The housing downturn claimed another pro dealer last month when The Lumber Yard, an LBM chain headquartered in York, Pa., sold a pair of locations to a competitor and entered into negotiations with separate buyers for its remaining two units. Wolf Organization, parent company of The Lumber Yard, said it wanted to concentrate on its more successful distribution business, which handles kitchen cabinets, siding, composite decking and other building materials.
John H. Myers & Son, a five-unit pro dealer in South Central Pennsylvania, has acquired the assets of The Lumber Yard locations in York, Pa., and Hagerstown, Md. The Lumber Yard’s last two locations, in Downingtown and Whitehall, Pa., will also be sold to existing lumberyards, according to Jim Groff, the senior vp-marketing for Wolf Organization.
“We’re looking to have the exact same disposition, but with two other regional independents,” Groff told Home Channel News. “We’re very, very close on one [deal].”
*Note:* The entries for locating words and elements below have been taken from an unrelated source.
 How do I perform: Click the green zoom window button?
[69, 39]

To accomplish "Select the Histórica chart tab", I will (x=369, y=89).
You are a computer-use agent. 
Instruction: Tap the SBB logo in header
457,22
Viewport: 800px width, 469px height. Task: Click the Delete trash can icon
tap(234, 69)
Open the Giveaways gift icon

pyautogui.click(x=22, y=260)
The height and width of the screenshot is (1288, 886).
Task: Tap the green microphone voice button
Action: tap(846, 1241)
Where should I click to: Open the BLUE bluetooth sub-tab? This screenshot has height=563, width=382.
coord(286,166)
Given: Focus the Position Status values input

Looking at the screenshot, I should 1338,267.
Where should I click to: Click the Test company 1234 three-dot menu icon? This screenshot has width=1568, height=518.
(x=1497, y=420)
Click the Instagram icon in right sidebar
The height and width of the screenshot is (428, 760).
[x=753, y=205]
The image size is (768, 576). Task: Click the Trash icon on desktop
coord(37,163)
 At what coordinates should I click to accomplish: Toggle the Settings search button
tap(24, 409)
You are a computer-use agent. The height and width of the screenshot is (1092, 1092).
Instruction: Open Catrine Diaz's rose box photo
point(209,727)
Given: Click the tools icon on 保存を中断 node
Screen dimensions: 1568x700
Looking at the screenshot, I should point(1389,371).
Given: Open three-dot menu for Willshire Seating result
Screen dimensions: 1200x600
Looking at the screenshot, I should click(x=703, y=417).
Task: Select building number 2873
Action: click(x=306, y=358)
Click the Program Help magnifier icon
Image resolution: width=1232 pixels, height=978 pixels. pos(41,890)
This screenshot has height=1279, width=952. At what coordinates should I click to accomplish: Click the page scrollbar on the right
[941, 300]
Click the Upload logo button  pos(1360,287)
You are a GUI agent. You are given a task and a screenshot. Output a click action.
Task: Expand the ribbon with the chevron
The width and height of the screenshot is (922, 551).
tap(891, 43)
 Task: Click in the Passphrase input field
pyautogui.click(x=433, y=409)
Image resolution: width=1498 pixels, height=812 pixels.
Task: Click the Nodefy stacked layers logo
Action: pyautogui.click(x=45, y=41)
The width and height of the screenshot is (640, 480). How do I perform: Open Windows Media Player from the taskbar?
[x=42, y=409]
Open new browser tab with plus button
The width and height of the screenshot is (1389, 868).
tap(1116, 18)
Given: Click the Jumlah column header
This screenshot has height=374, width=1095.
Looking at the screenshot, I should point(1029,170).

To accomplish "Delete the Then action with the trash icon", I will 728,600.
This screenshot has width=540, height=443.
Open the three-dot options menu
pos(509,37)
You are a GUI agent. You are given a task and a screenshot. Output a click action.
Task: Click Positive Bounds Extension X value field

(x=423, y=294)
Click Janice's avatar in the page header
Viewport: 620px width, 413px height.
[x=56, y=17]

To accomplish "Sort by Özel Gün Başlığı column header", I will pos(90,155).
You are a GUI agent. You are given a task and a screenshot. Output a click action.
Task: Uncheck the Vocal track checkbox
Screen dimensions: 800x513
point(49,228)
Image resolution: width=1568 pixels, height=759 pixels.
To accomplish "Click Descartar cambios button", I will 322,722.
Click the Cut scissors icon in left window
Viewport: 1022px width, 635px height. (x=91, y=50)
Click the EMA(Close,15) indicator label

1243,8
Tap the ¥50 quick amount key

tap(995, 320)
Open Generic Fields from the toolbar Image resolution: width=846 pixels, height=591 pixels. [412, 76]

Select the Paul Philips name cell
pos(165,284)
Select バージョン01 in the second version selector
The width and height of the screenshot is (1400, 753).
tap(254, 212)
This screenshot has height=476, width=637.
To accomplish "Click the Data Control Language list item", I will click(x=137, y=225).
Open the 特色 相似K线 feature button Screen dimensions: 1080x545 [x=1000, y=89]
John H. Myers, also headquartered in York, will transfer equipment and inventory from the two purchased yards to its own locations. In addition to the York facility, the 92-year-old company operates branches in Chambersburg, Dallastown, Hanover and Camp Hill, Pa. All 73 employees of the two Lumber Yard locations will be offered job s at John H. Myers, which listed $60 million in sales for 2007 on the HCN Pro Dealer Top 350 Scoreboard.
“We’re hiring everybody upfront,” said company president Bob Myers III in an interview with Home Channel News. “They’ve got some long-time, knowledgeable people.”
A fourth generation owner, Myers has already witnessed an 84 Lumber and Stock Building Supply close in his market since the housing downturn. By purchasing the two Lumber Yard locations, Myers hopes “to keep a good chunk of their business without a lot of infrastructure costs,” he said.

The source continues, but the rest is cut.